MapReduce Overview
MapReduce is a framework designed by Google [1]. It is loosely based on the Map and Reduce programming constructs of functional languages like Lisp [2]. Google’s MapReduce is used in a distributed computing, scalable platform. It was designed for data-intensive applications which need to process huge amounts of data.
Various open source implementations exist. The most popular one is Apache’s Hadoop [3]. Hadoop is a scalable distributed computing platform that includes a file system (HDFS) to store massive data, and a Java MapReduce implementation to process that data.

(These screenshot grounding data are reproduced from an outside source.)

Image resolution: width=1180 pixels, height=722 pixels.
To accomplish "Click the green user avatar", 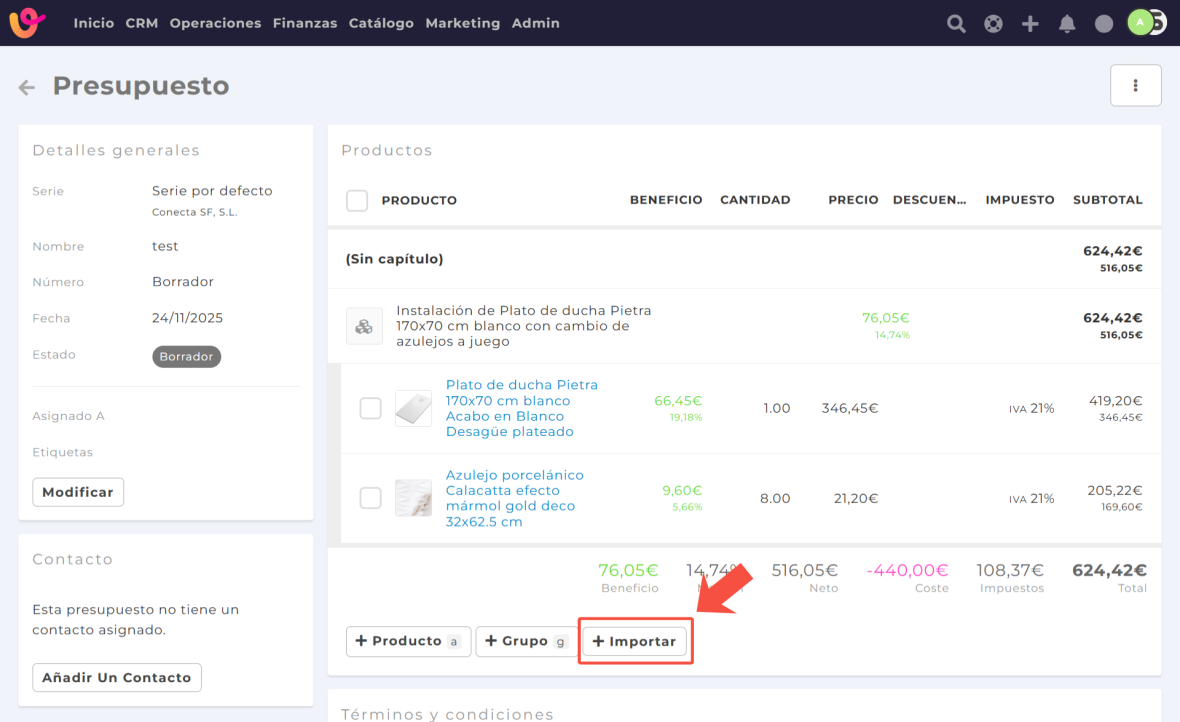I will pyautogui.click(x=1140, y=23).
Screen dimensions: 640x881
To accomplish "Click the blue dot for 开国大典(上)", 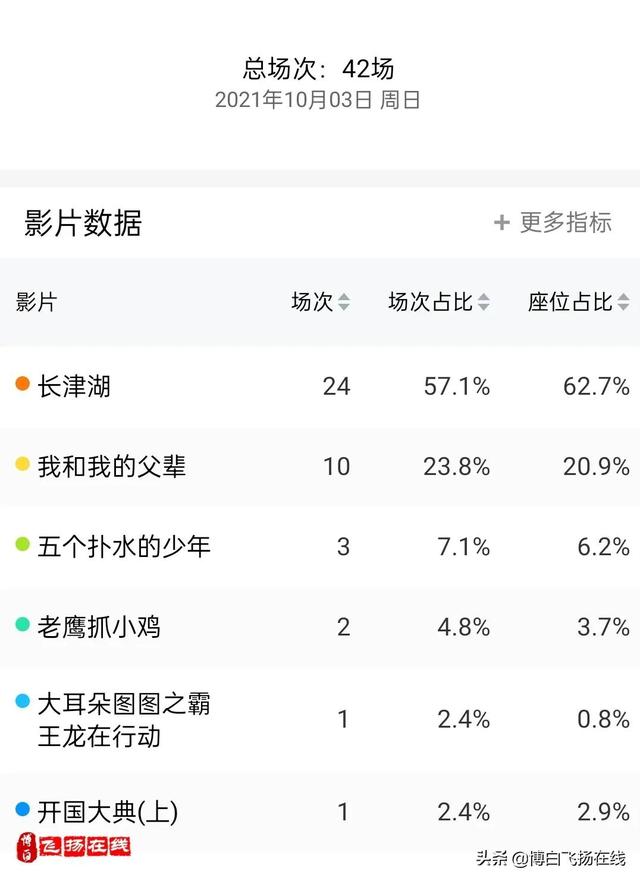I will click(22, 809).
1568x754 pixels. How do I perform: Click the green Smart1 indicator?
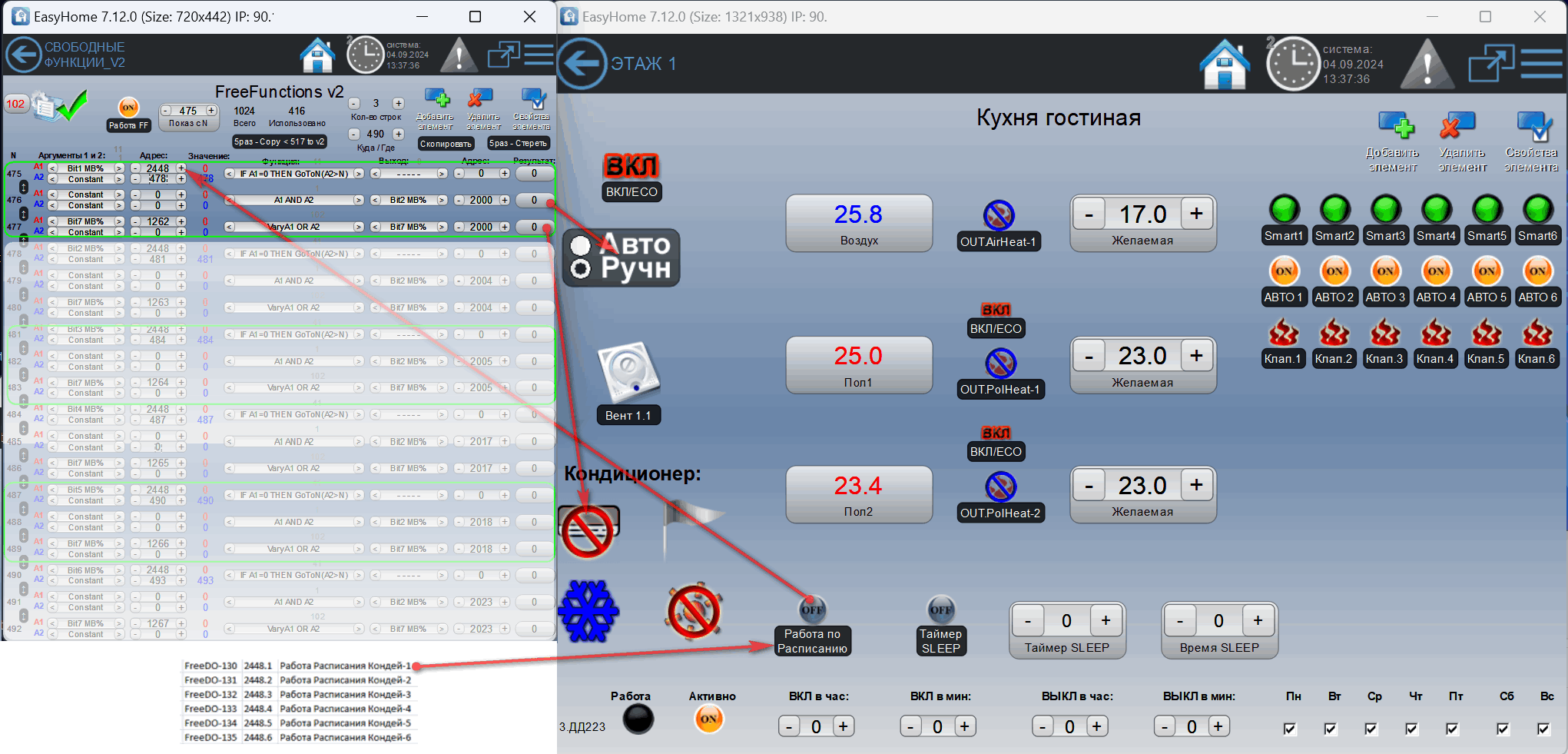click(x=1284, y=209)
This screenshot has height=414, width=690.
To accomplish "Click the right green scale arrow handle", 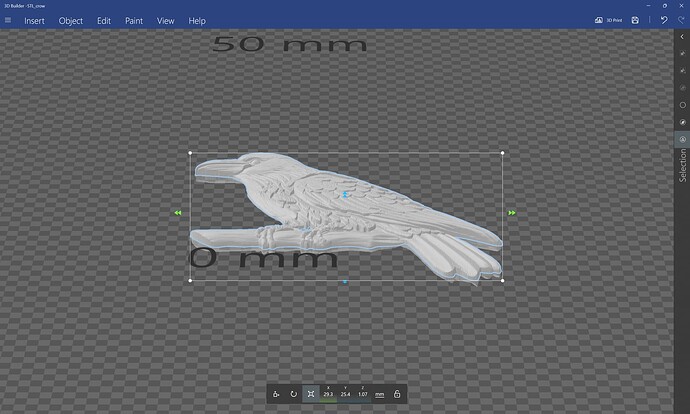I will tap(512, 213).
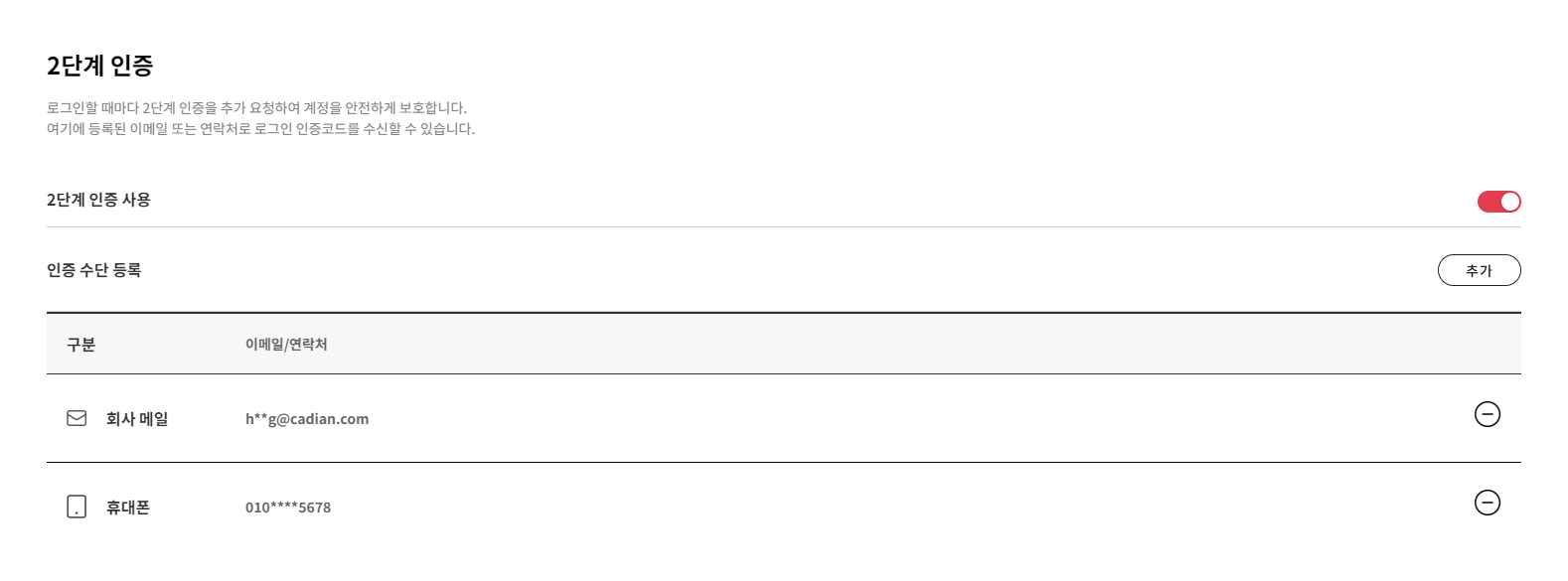Click the 2단계 인증 사용 label

98,200
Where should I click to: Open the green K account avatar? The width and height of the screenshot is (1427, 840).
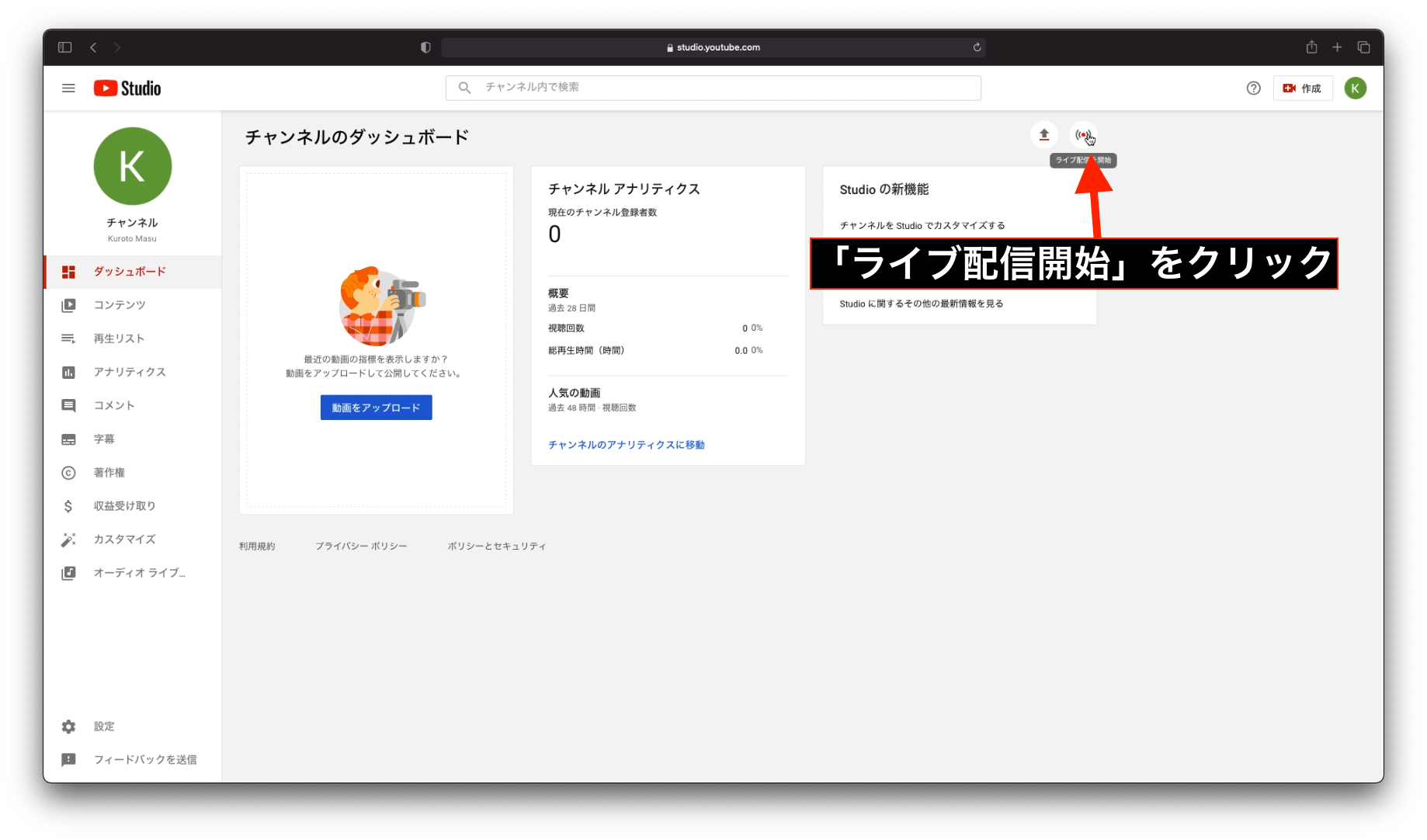1355,89
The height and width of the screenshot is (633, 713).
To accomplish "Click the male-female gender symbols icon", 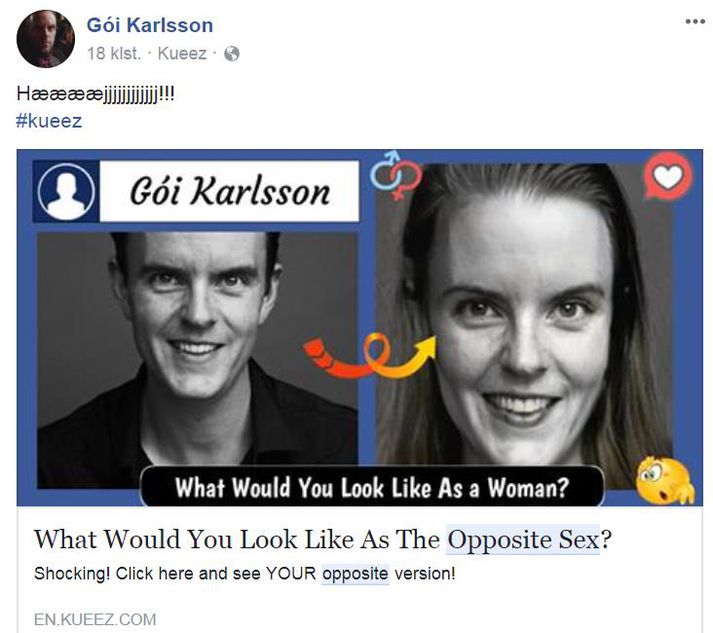I will pyautogui.click(x=395, y=175).
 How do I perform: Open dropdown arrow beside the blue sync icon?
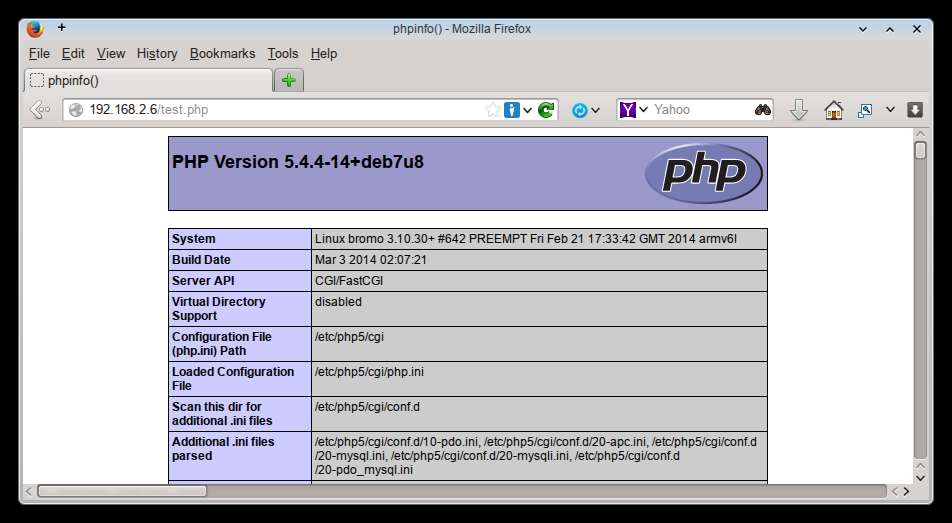pyautogui.click(x=596, y=110)
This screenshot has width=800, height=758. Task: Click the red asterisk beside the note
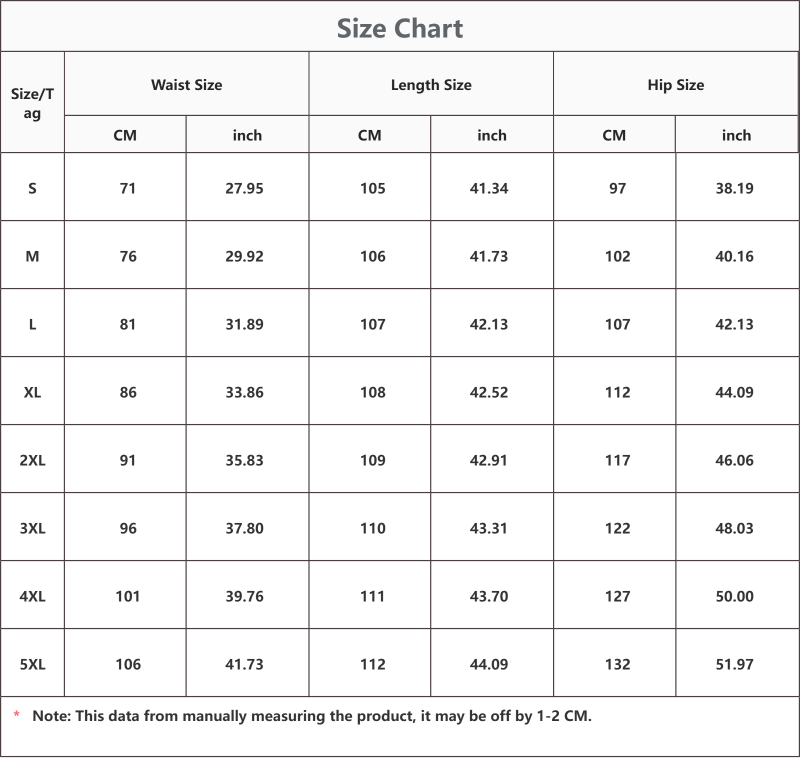pyautogui.click(x=16, y=715)
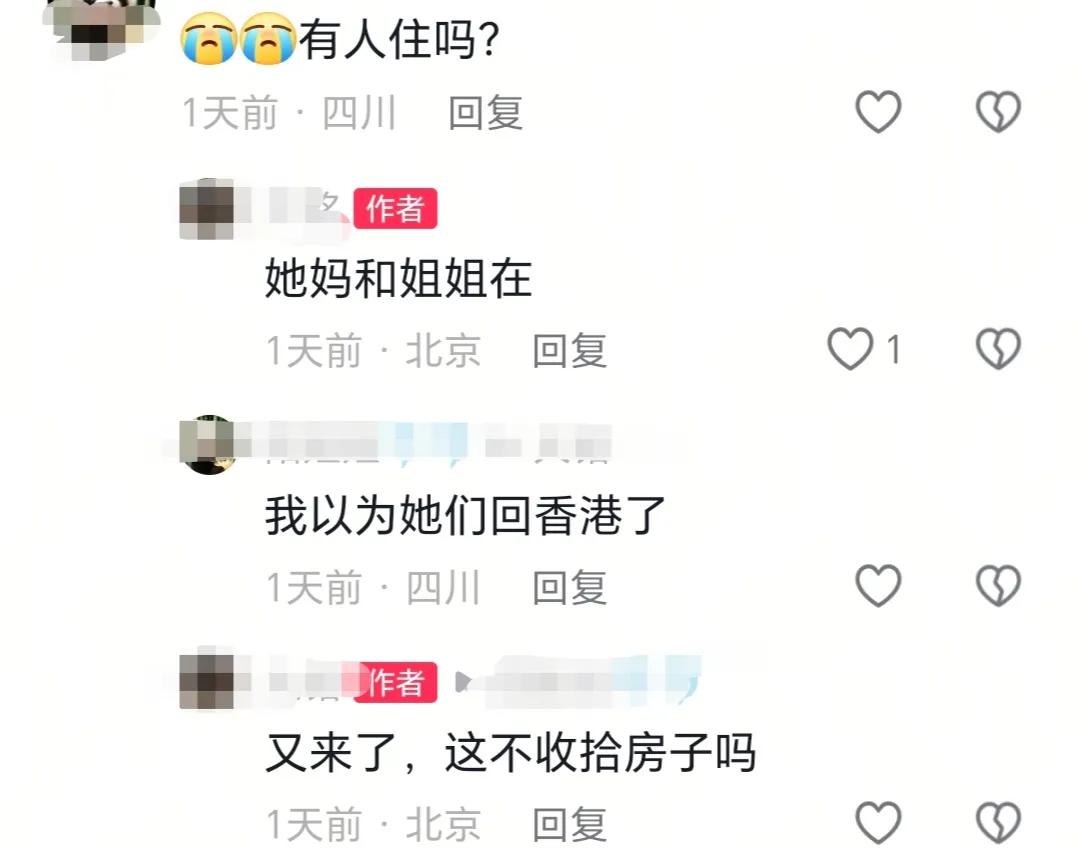Like the comment '有人住吗?'
The height and width of the screenshot is (854, 1079).
tap(878, 111)
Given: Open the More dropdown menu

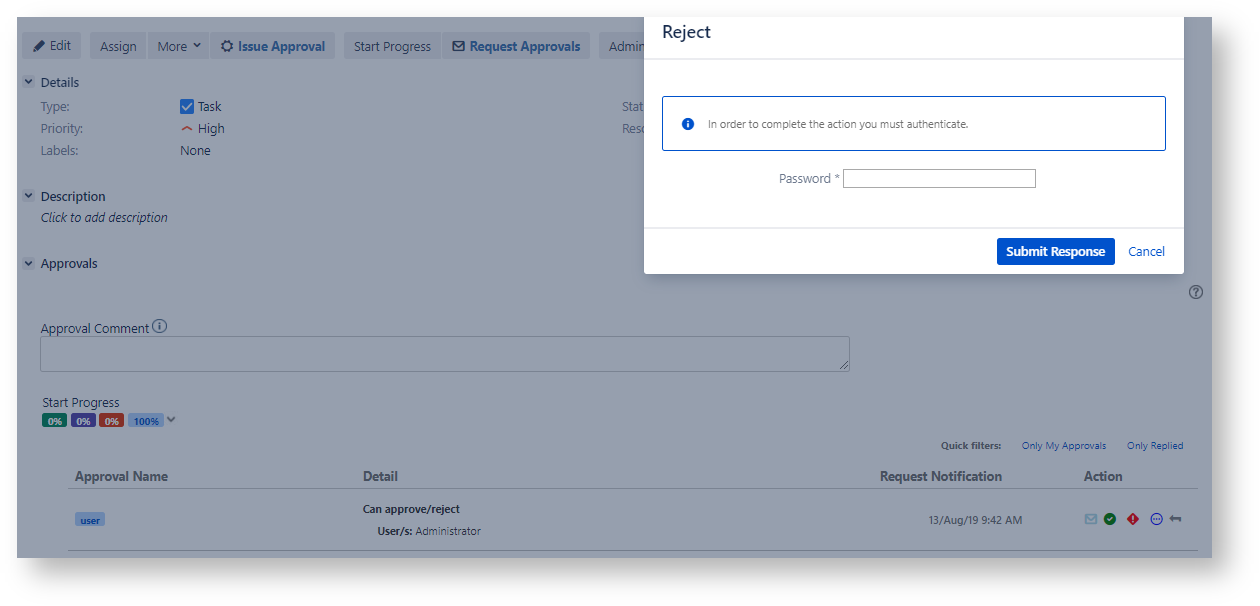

Other MapReduce implementations exist. QT Concurrent has a MapReduce implementation for multi-core processors.
This module provides an introduction to parallel programming with MapReduce, using QT Concurrent.
Programming with MapReduce
When we decide to solve a programming problem using MapReduce, we provide an implementation for a mapper and for a reducer. N mappers are executed simultaneously, executing the same task for different input data. One or more reducers receive the output generated by the mappers, and apply a reducing phase yielding a final result.
A simple program to count word occurrences in a text corpus is described in [4]:
map(String input_key, String input_value):
// input_key: document name
// input_value: document contents
for each word w in input_value:
EmitIntermediate(w, "1");
reduce(String output_key, Iterator intermediate_values):
// output_key: a word
// output_values: a list of counts
int result = 0;
for each v in intermediate_values:
result += ParseInt(v);
Emit(AsString(result));
As shown in the code above, a map function receives an input key and an input value (<key, value>), and generates one or more intermediate output <key,value(s)> pairs. A reduce function receives intermediate keys and values that were the ouput by the mappers, processes them in some way, and generates one or more final key-value(s) pairs (<key,value(s)).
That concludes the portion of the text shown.